Дама оказалась специалистом по бухгалтерскому учёту и документации.
— Очень хорошо. Внимательно слушаю вас.
— Вы недопоставили нам более 1000 экземпляров. По четырём названиям. Вот список названий. У нас договора с библиотеками, сроки. Мы вам заплатили. Где книги?
Однако тон!
— Нам что, в арбитраж идти? — наседала дама.
— Минуту. Сейчас выясним. — Яшумов потыкал кнопки редакционного.
— Григорий Аркадьевич… А где он? Сейчас же вытащите его — и ко мне.
Пока ждали Плоткина, Яшумов поглядывал на самоуверенную. Лет сорок, наверное, даме. Знает себе цену. В красивых жёлтых локонах до плеч.
Бухгалтерша строго смотрела на Алексея Толстого на стене. Почему-то на него одного. Будто знала его давно. И он тоже ей остался должен.
Прибежал наконец Плоткин. Прямо из курилки. Вместе с дымом и табачным перегаром.
Сразу объяснил, что тормознула типография. Деньги мы им не перевели. Денег пока нет. Как только — так сразу, уважаемая. Получите свои экземпляры.
— А вы кто? — строго спросили у Плоткина.
— Я — ведущий редактор, — гордо ответил Плоткин
Каменская повернулась к Яшумову.
— Главбух в декретном отпуске, — торопливо пояснил тот. — Женщина, знаете ли. А Григорий Аркадьевич пока замещает её. Временно, временно! — как бы успокоил.
Каменская уже поднялась. Постояла, переваривая всё. Уходя, всё же ввернула:
— Что же вы, тиражи у вас растут, а косите под нищих. Бухгалтера даже не имеете. Стыдно, господа. Ждём две недели. Если экземпляры не прибудут — арбитраж, санкции.
В дверь ушла большая попа. В легкомысленном коротком ситчике.
Два борца за чистоту языка пропустили даже слово «косите», жаргонизм! Просто замерли. С раскрытыми ртами.
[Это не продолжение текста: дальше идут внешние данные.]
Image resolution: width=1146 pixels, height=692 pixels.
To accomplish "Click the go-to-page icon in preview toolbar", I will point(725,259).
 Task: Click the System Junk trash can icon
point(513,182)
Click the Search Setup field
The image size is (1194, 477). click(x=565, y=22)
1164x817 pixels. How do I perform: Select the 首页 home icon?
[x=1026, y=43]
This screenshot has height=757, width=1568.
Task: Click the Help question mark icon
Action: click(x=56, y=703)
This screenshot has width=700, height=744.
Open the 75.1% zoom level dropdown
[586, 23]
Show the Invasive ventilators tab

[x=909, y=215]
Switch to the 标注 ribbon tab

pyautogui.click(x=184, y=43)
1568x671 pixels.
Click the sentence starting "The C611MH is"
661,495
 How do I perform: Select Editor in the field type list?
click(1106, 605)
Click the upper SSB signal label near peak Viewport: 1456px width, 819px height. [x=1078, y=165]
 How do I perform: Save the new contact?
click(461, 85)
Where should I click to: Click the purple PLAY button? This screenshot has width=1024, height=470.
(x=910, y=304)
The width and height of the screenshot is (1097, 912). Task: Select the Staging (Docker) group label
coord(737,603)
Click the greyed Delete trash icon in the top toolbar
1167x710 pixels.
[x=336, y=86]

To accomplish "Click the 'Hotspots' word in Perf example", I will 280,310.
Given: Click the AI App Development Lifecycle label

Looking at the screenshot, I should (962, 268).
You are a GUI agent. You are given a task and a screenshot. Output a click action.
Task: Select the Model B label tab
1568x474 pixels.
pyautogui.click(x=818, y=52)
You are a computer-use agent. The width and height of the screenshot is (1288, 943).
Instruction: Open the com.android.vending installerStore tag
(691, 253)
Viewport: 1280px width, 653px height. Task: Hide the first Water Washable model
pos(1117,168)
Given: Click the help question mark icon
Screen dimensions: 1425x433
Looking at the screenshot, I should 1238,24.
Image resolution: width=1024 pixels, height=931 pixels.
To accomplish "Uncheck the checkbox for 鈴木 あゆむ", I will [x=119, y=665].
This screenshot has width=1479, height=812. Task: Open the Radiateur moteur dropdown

— Да-а, у такой не забалуешь, — пришёл в себя Плоткин. — Помните, Глеб Владимирович, идею о самоокупаемости библиотек? О ликвидации всех бибколлекторов? Этих монстров? Как один наш министр рассуждал на эту тему: «Может, в ней, библиотеке, организовать клуб с шестом. А?» Помните?
Нервно рассмеялись.
Через неделю Яшумов почему-то сам поехал с типографскими в старом уазике с упаковками книг. Даже кучерявого лжебухгалтера не взял. Плоткин не обиделся. Сказал двум мужчинам-курильщикам в курилке: «Запал наш Главный. И есть на что. Телеса, доложу я вам, у дамы мощнейшие!»
Долго ехали вдоль рябой Невы. И выехали куда нужно: к трехэтажному дому с табличкой на торце — Строение 25.
Яшумова встретил усатый директор. И пока типографские таскали упаковки, с гордостью водил, показывал своё хозяйство. (О конфликте, о том, что недопоставили вовремя книги — ни звука.)
В довольно большом помещении вдоль трёх стен стояли длинные стеллажи, набитые книгами. Тут же возле стеллажей, на полу, стояли так называемые «лодки» для нераспакованных, необработанных книг. В одну такую лодку и складывали упаковки типографские. И со всем этим богатством вокруг управлялись всего лишь пять сотрудниц за столами с компьютерами. Включая и бухгалтера Каменскую, которая находилась, правда, ото всех чуть в стороне, огороженная невысокими стеллажами с документацией в папках.